Timbuktu is a name often used to describe an extremely faraway place, and is regarded by many as a myth. In reality it is a city in Mali, West Africa, where 700,000 preserved manuscripts from the 12th to the 16th century are now providing invaluable documentation of the region’s intellectual legacy. These manuscripts are changing the way world scholars understand and study Islam and African history. Additionally we now know that the first universities in the world were established in Timbuktu in the 12th century. The new image of Timbuktu is that of a historical symbol of intellectual light. In 1988 it was designated a World Heritage Site.

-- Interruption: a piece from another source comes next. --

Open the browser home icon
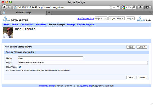(140, 7)
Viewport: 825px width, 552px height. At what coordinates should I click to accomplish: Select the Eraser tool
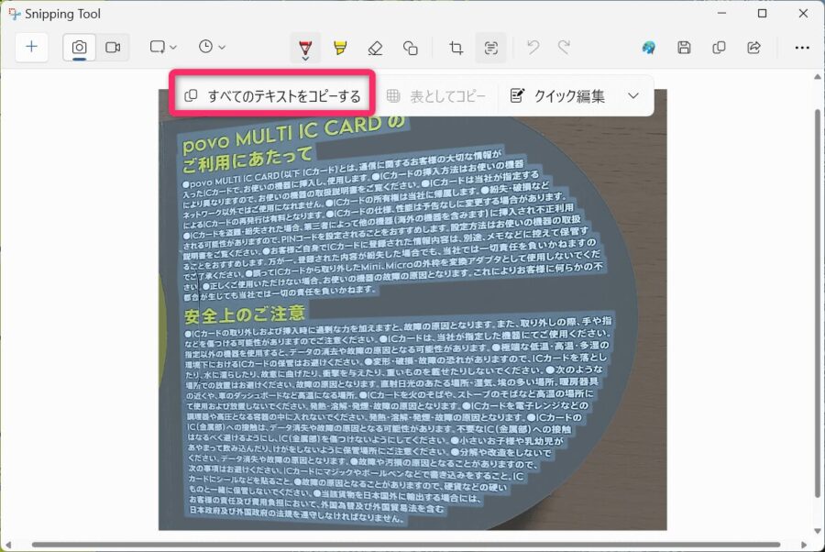376,47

The Tuareg, Fulani, Arabs and Songhai are the main groups that shaped the history of Timbuktu. These peoples intermarried and worked together as one united Islamic family. In recent years, more than 300 private collections of texts have been discovered among their descendants. These rare ancient manuscripts exist today because of a tradition of generations of families to preserve manuscripts containing important texts and accounts of events. Today, researchers are collaborating with local families and descendants of ancient scholars to preserve the academic, religious, and cultural heritage of the region and the manuscripts, though some have already been irreparably damaged, lost, or stolen.
The discovery is remarkable for several reasons including its sheer volume and the breadth of its content. There are larger manuscripts consisting of hundreds of unbound pages wrapped in leather covers which often include a colophon – a statement about their authorship and production.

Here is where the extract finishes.